Chef électricien
Le chef électricien a pour tâche d'éclairer les scènes en fonction des lumières et des ambiances demandées par le réalisateur et le chef opérateur. Il est responsable des branchements électriques et de leur sécurité, de l'installation et du fonctionnement des projecteurs et de tous les accessoires qui contribuent à fabriquer la lumière.

PAROURS
- Fréderic Bidault > Esra (école privée de cinéma) où il se destineà la réalisation ou à chef op, puis régie et chef électricien.
- Guillaume Payen > Esra où il apprend le cadre puis il est assistant.
FREDERIC BIDAULT Chef électricien.
" Normalement je fonctionne avec deux assistants : je suis sur le plateau, le premier assistant fait la navette entre le plateau et le camion où est le matériel et le deuxième assistant reste dans le camion. Sur L'Afrance j'avais juste un stagiaire déjà un peu formé. Donc, je quittais parfois le plateau pour aller au camion chercher du matériel. Cela ralentissait un peu le tournage, d'où quelques énervements. Une dimension importante de notre travail est la responsabilité, à cause de l'électricité. Pour les scènes de douche, la déco avait bricolé une arrivée d'eau chaude avec un vague tuyau d'arrosage, et il a pété, le stagiaire avait la main sur l'interrupteur, il a coupé tout de suite. On a refait une autre arrivée plus sûre, mais avec de l'eau froide : Djolof s'est douché pendant cinq heures à l'eau froide."

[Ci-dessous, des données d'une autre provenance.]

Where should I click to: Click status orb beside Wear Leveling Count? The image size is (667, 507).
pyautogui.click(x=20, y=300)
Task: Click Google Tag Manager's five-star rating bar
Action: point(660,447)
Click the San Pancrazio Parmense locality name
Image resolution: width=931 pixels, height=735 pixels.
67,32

GUILLAUME PAYEN Stagiaire électro
" Après des études de cinéma où j'avais fait des tournages mais dans les conditions particulières d' une école, j'ai plongé dans les stages pour apprendre vraiment le métier. C'est vrai qu 'un stagiaire est, soit pas payé, soit très peu mais il est dans une situation idéale pour apprendre vite pour peu qu 'il y mette du sien. Même si le chef électro est sympa, il n 'a pas toujours le temps de donner des explications : il faut donc très bien observer, dans le détail, et poser les questions au bon moment, apprendre -je parle pour moi-à ne pas s'agiter sur un plateau pour ne pas en troubler l'atmosphère, apprendre à ne pas parler trop fort. . J'ai aussi appris que les lumières c'est fatiguant et très physique : les projos et tout ce que nous avons à porter c'est très lourd. Et le premier jour, j'ai eu à tout porter du bas du Trocadéro jusqu' en haut, et sous la pluie ! En revanche à l'hôpital psychiatrique c'était plus posé, j'avais le temps d 'observer le travail des autres, les machinistes, l'accessoiriste. Et finalement mon chef électro de L'Afrance me fait maintenant travailler avec lui. Je ne suis plus stagiaire et je suis payé normalement."